Starting at the top of the data and ending with the line that holds "個人情報保護方針 (1000, 1036)", transcribe each line exactly; include both ends.

(Stored records)

= Beginning of Section =

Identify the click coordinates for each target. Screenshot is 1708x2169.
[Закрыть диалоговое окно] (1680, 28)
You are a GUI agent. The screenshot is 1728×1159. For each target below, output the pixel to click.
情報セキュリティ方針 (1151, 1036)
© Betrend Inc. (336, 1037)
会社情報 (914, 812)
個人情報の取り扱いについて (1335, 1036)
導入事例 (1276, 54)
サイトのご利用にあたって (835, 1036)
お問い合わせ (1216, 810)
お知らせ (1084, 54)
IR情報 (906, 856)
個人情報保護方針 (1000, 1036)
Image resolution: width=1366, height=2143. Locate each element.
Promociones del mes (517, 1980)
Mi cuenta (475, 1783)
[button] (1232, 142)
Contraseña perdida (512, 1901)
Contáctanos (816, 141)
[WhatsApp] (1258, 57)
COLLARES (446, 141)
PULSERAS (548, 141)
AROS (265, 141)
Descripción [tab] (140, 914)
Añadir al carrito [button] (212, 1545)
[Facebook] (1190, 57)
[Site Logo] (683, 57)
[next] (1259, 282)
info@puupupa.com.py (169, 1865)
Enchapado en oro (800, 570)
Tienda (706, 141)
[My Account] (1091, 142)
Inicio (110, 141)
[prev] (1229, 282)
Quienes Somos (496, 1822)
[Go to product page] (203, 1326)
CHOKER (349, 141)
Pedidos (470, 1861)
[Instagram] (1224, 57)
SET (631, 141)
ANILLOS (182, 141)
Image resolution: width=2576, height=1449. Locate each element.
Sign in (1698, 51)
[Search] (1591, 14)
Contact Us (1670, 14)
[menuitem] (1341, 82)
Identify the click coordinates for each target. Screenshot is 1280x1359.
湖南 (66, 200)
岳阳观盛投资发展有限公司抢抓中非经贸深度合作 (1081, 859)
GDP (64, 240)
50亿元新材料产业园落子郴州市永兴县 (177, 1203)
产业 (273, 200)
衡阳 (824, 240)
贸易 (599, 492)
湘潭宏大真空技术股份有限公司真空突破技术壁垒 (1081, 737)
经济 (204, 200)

= End of Section =

__Completed exercise__
Identify the click coordinates for each target. Screenshot is 1708x2169.
[Закрыть диалоговое окно] (1680, 28)
You are a GUI agent. The screenshot is 1728×1159. For each target below, output the pixel to click.
情報セキュリティ方針 (1151, 1036)
© Betrend Inc. (336, 1037)
会社情報 (914, 812)
個人情報の取り扱いについて (1335, 1036)
導入事例 (1276, 54)
サイトのご利用にあたって (835, 1036)
お問い合わせ (1216, 810)
お知らせ (1084, 54)
IR情報 (906, 856)
個人情報保護方針 (1000, 1036)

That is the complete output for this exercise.